After assessing Tamir's injuries, the agent concluded that the only thing he could do was try to keep Tamir's airway open "and just try to keep him alive long enough to get him to the hospital." He said the boy's condition then worsened and that Tamir's wound started oozing and protruding. So he asked an officer to cover the wound with his hand.

Throughout the interview, the agent maintains that his focus was almost always on keeping Tamir alive until an ambulance arrives.

The scene worsens

There were a few distractions, though, that he wasn't able to completely ignore.

The agent said he was aware that Tamir's sister, Tajai, was handcuffed in the back of a squad car after she tried to run up to Tamir's side. He said other officers tried to calm her down and explained to her why she was detained.

"And I may have said — I think I did tell her, I said, you know, 'This is very serious — your brother. It's a serious injury, but he's on his way to the hospital. They're aware that he's coming. This is probably the best situation. He's goin' to be there, probably with a trauma surgeon, in under an hour.'"

He also said Tamir's brother came up and started to threaten Cleveland police officers while he was giving first aid.

"I remember looking up and I think I said to someone like, 'Hey, is somebody going to deal with this?'" the agent recalled. "I felt threatened. ... It wasn't a situation where I wanted to be uh, you know, uh, exposed."

He said Lentz eventually dealt with Tamir's brother.

As firefighters arrived, the agent continued to treat Tamir. Paramedics arrived three or four minutes later and helped load Tamir into an ambulance to take him to MetroHealth Medical Center. By that time Samaria Rice, Tamir's mother, had arrived and she got into the front of the ambulance.
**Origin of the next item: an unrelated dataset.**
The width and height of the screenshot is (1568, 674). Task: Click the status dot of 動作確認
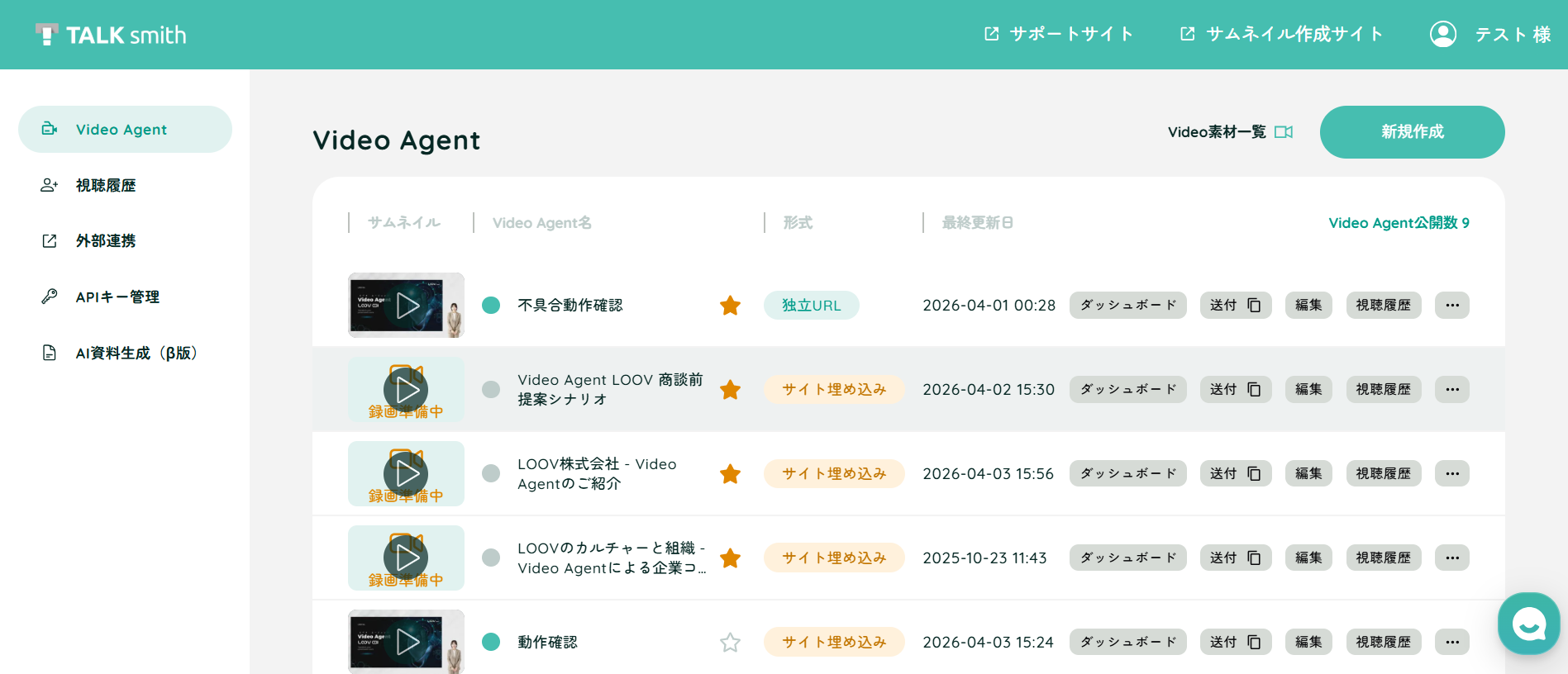[491, 642]
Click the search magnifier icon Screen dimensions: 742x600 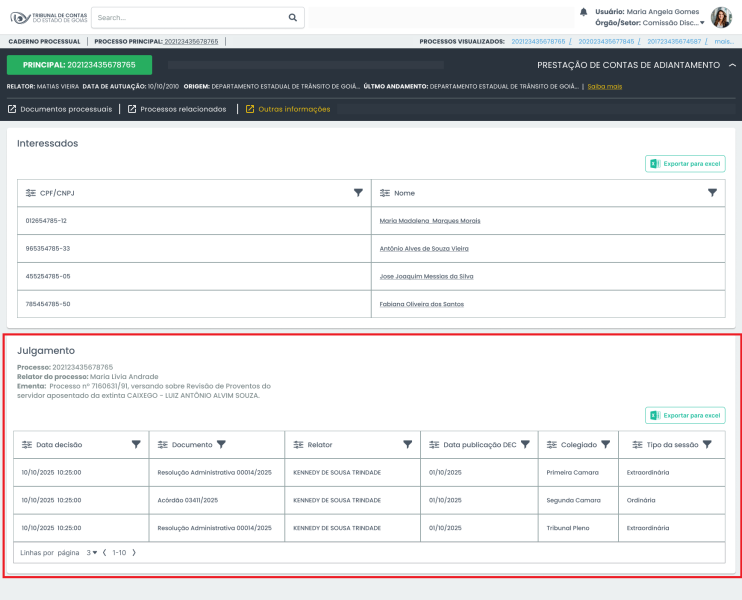click(293, 17)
"I think she was talking to someone or like on the phone. Just kind of like nonchalant," the agent recalled.

When asked if Samaria seemed concerned, he replied "I mean, people react differently."

"I mean, I — my wife, we'd probably have a different response if that was my child laying there ... so, I — I don't know her," he continued. "I don't know what her situation is. I thought maybe she'd be a little more concerned."

The agent said he was on scene for about 18 minutes. During that time, the agent said he saw Loehmann sitting in his squad car, looking like he was in pain from an ankle injury.

He told Loehmann that an ambulance was coming for him too, and the officer said he would be OK until one arrived. Loehmann said he was injured because he had fallen.

"And, uh, then he said, like he made this spontaneous utterance that like, 'He had a gun and he reached for it,'" the agent said.

"I think it was uh, a, very difficult situation for him to deal with, and, and, you know, probably now as the adrenaline is wearing off, I think the realization is kicking in that he just had to shoot somebody."

NEOMG reporter Cory Shaffer contributed to this report.